Many House Republicans expressed frustration over the failure of the previous GOP-proposed CR, which included an 8 percent overall cut in non-defense discretionary spending and a package of border security enhancements.

Republicans who opposed that measure believed that any CR would inevitably lead to additional delays in creating a full-year spending plan, which would result in the necessity of a last-minute catchall bill presented for an up-or-down vote—with no time to debate or offer amendments.

“There’s no such thing as a “clean” CR,” Rep. Bob Good (R-Va.) said. “To keep in place the Biden-Pelosi-Schumer policies for another 30 days or 45 days, to keep the spending levels that are bankrupting the country, that is only going to lead to another CR or an omnibus. I predict if we pass a CR we will stop passing our spending bills.”

Mr. Jeffries claimed victory in the passage of the 45-day CR, saying: “The American people have won. The extreme MAGA Republicans have lost. It was a victory for the American people and a complete and total surrender by right-wing extremists, who throughout the year have tried to hijack the Congress.

“That is what the spending agreement that passed the House today has accomplished.”

Moves to Senate

The onus now shifts to the Senate to either accept the House’s terms or pass its own bill and attempt to reconcile differences in cooperation with the House.

The House bill came after weeks of infighting among House Republicans over spending levels and the appropriations process itself.

An original Republican CR was presented on Sept. 17 by a coalition of Republicans from the Main Street and Freedom Caucuses. That bill would have extended funding through Oct. 31 with an overall 8 percent reduction in non-defense discretionary spending and a package of additional border security measures.

Many Republicans saw that CR as a win for conservatives that would allow another month to finish the 12 required appropriations bills.

Realizing that some fiscal conservatives were opposed to any form of CR, Mr. McCarthy chose to advance four appropriations bills as a good-faith effort to show that House leadership would stick with regular order throughout the process.

Three of the four bills were passed on Sept. 28, leading Mr. McCarthy to bring the CR to the House floor on Sept. 29. It failed as 21 holdouts insisted that Republicans should instead focus on completing the appropriations process, even if that meant a temporary suspension of non-essential government services.

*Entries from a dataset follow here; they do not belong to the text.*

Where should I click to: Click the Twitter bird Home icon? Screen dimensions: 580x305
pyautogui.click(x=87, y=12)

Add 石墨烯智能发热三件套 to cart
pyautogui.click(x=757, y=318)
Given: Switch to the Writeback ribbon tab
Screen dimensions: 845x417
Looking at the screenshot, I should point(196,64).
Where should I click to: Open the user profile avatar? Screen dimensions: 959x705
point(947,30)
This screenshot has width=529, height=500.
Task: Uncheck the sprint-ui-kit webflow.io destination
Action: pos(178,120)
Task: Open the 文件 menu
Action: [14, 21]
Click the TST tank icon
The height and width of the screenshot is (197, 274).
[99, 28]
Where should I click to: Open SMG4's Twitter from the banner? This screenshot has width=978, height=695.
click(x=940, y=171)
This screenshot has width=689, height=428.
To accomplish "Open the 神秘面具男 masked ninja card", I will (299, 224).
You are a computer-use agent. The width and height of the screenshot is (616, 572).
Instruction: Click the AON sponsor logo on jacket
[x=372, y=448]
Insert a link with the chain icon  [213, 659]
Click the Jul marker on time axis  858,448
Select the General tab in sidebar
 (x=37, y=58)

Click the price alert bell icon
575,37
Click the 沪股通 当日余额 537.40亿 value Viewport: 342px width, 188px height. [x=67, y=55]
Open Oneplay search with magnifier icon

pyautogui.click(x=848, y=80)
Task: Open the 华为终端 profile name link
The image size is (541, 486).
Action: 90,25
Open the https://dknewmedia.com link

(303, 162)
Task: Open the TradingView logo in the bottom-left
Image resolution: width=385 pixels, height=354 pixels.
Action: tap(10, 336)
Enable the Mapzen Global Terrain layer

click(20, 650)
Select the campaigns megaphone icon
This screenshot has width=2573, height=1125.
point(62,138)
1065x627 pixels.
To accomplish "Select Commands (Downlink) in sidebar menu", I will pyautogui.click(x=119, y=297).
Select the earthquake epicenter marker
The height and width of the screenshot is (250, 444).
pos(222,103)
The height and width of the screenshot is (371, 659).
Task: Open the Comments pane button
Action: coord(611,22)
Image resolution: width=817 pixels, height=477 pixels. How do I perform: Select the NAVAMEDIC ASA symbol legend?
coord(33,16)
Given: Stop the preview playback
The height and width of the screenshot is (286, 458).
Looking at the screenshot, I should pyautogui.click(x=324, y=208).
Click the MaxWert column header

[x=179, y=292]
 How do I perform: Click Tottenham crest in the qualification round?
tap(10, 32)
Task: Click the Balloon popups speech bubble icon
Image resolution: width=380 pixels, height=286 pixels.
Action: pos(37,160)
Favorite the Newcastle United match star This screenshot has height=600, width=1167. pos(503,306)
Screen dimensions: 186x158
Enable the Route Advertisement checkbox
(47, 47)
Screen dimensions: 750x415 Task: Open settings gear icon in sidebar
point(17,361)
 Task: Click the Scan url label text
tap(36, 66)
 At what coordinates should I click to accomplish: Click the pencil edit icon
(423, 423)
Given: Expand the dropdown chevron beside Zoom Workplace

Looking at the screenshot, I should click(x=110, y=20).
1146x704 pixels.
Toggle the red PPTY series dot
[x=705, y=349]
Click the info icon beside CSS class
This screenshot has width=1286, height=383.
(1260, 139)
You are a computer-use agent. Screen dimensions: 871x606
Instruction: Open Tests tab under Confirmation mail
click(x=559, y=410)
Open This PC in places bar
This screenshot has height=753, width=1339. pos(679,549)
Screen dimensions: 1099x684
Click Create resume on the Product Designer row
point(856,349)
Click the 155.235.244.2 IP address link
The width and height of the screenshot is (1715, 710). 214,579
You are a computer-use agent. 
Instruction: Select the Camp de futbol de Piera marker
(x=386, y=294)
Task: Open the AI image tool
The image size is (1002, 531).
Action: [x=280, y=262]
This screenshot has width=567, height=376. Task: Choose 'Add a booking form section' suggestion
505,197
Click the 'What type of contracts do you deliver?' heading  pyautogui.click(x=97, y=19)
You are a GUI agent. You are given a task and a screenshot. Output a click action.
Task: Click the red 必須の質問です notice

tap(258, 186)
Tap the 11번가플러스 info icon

However, most of the Republican conference were eager to avoid the blame for a shutdown, which would include forcing members of the military and many other federal employees to go without pay for the duration.

The CR passed today, which includes neither spending cuts nor border security measures, comes as a setback to Mr. McCarthy and the Republican conference, which has enjoyed a series of legislative victories earlier this year, including passage of the Limit, Save, Grow Act, which forced President Biden to negotiate over raising the debt ceiling, and the Fiscal Responsibility Act, which resulted from those negotiations.

The setback also imperils Mr. McCarthy’s position as House speaker. A single member of the House can present a motion to vacate the chair, and at least one member has directly threatened to do so if the speaker passed legislation with the help of Democrats.

Asked about the prospect of calling for such a vote, Rep. Matt Gaetz (R-Fla.) a vocal opponent of Mr. McCarthy, told reporters on Sept. 29, “We’re going to have to deal with the fact that we’ve had failed leadership, and that failed leadership has put us under the gun and may cause some disruption. That cannot escape some accountability.”

However, Mr. McCarthy appears to have the support of most House Republicans. So while only a handful of Republicans, together with Democrats, could conceivably remove Mr. McCarthy, it’s not clear that they could replace him with a candidate of their choosing.

“As far as I’m concerned, when you’re working with Democrats to try to vacate the speaker, you’re a joke,” Rep. Mike Lawler (R-N.Y.) told NTD, sister media outlet of The Epoch Times, on Sept. 29.

Ryusuke Abe and Emel Akan contributed to this report.
Update: This article has been updated with a full description for Rep. Good.